* Some records
══════

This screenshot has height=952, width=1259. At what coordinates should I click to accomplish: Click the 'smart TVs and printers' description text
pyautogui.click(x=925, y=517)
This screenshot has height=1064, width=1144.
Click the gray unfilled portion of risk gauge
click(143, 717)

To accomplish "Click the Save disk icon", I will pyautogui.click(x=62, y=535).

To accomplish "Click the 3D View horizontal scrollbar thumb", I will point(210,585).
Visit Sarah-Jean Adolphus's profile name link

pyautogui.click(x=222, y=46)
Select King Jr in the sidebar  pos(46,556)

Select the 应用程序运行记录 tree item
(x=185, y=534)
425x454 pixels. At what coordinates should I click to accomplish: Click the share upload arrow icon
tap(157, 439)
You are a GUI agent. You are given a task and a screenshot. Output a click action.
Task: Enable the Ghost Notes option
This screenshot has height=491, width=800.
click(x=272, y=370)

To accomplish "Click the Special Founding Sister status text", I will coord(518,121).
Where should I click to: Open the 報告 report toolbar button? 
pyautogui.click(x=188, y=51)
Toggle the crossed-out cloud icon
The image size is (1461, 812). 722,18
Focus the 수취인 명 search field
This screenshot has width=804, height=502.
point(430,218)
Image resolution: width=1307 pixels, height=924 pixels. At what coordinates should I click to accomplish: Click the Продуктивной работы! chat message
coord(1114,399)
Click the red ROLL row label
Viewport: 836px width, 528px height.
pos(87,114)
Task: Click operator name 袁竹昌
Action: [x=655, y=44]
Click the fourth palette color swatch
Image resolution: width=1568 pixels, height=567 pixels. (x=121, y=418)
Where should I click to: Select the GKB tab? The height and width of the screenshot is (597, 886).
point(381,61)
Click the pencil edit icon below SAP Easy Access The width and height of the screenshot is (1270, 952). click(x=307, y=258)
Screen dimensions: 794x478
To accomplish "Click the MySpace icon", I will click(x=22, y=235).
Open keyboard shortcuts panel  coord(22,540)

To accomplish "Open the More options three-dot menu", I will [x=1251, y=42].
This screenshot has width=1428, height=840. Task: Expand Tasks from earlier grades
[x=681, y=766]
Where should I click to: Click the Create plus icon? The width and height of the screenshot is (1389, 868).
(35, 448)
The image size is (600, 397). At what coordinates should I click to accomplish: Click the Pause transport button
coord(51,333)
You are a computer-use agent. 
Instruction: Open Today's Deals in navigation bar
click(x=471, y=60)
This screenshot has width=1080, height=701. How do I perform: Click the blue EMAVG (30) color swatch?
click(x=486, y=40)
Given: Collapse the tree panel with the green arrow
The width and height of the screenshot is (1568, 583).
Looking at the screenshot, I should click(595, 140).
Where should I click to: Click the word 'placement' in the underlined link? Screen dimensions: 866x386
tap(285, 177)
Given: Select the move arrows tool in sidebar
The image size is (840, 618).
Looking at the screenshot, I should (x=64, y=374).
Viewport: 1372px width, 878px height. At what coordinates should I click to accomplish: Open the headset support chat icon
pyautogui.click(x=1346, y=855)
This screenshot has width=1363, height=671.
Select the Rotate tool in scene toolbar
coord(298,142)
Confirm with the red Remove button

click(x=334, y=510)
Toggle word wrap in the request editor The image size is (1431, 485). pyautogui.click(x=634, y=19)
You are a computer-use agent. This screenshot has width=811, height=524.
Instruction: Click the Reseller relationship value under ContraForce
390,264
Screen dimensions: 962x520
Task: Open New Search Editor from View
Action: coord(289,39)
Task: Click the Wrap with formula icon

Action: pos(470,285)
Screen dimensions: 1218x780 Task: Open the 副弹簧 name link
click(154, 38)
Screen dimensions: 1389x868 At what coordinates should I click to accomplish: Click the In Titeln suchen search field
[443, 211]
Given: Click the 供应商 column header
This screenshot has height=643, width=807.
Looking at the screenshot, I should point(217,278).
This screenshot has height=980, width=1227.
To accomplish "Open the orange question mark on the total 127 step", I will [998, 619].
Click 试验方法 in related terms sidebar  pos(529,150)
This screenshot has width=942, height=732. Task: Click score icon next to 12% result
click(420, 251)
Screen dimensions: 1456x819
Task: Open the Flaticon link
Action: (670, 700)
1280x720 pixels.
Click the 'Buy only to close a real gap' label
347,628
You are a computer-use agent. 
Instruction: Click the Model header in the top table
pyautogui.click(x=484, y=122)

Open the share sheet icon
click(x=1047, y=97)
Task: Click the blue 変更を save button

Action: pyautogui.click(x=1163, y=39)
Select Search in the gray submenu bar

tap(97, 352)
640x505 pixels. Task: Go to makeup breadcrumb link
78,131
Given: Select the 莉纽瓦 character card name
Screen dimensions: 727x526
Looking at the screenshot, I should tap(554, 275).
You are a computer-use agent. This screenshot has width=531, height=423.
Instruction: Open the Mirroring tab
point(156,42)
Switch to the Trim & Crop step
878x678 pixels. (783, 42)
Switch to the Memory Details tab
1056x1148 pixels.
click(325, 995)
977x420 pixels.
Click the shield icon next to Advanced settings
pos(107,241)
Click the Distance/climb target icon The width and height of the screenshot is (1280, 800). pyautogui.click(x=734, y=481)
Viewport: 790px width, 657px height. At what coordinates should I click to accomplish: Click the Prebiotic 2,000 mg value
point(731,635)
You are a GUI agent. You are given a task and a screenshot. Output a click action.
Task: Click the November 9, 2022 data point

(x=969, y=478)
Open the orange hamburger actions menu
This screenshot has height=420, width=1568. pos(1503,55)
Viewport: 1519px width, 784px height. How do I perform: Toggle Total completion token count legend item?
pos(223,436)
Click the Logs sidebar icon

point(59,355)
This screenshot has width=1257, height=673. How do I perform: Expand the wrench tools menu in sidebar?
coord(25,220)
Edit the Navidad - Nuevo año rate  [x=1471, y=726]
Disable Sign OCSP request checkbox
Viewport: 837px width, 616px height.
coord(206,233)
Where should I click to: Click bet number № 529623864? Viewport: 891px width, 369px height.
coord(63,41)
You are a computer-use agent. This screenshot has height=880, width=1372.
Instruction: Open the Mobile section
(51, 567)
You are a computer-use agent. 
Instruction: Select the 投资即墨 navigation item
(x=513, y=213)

══════

* Your objective
Copy out the items exactly, from the first line of the items through the line containing "coord(1114,399)", including that line.

* Finished exercise
This screenshot has height=952, width=1259. At what coordinates should I click to accomplish: Click the 'smart TVs and printers' description text
pyautogui.click(x=925, y=517)
This screenshot has height=1064, width=1144.
Click the gray unfilled portion of risk gauge
click(143, 717)

To accomplish "Click the Save disk icon", I will pyautogui.click(x=62, y=535).

To accomplish "Click the 3D View horizontal scrollbar thumb", I will point(210,585).
Visit Sarah-Jean Adolphus's profile name link

pyautogui.click(x=222, y=46)
Select King Jr in the sidebar  pos(46,556)

Select the 应用程序运行记录 tree item
(x=185, y=534)
425x454 pixels. At what coordinates should I click to accomplish: Click the share upload arrow icon
tap(157, 439)
You are a GUI agent. You are given a task and a screenshot. Output a click action.
Task: Enable the Ghost Notes option
This screenshot has height=491, width=800.
click(x=272, y=370)

To accomplish "Click the Special Founding Sister status text", I will coord(518,121).
Where should I click to: Open the 報告 report toolbar button? 
pyautogui.click(x=188, y=51)
Toggle the crossed-out cloud icon
The image size is (1461, 812). 722,18
Focus the 수취인 명 search field
This screenshot has width=804, height=502.
point(430,218)
Image resolution: width=1307 pixels, height=924 pixels. At what coordinates should I click to accomplish: Click the Продуктивной работы! chat message
coord(1114,399)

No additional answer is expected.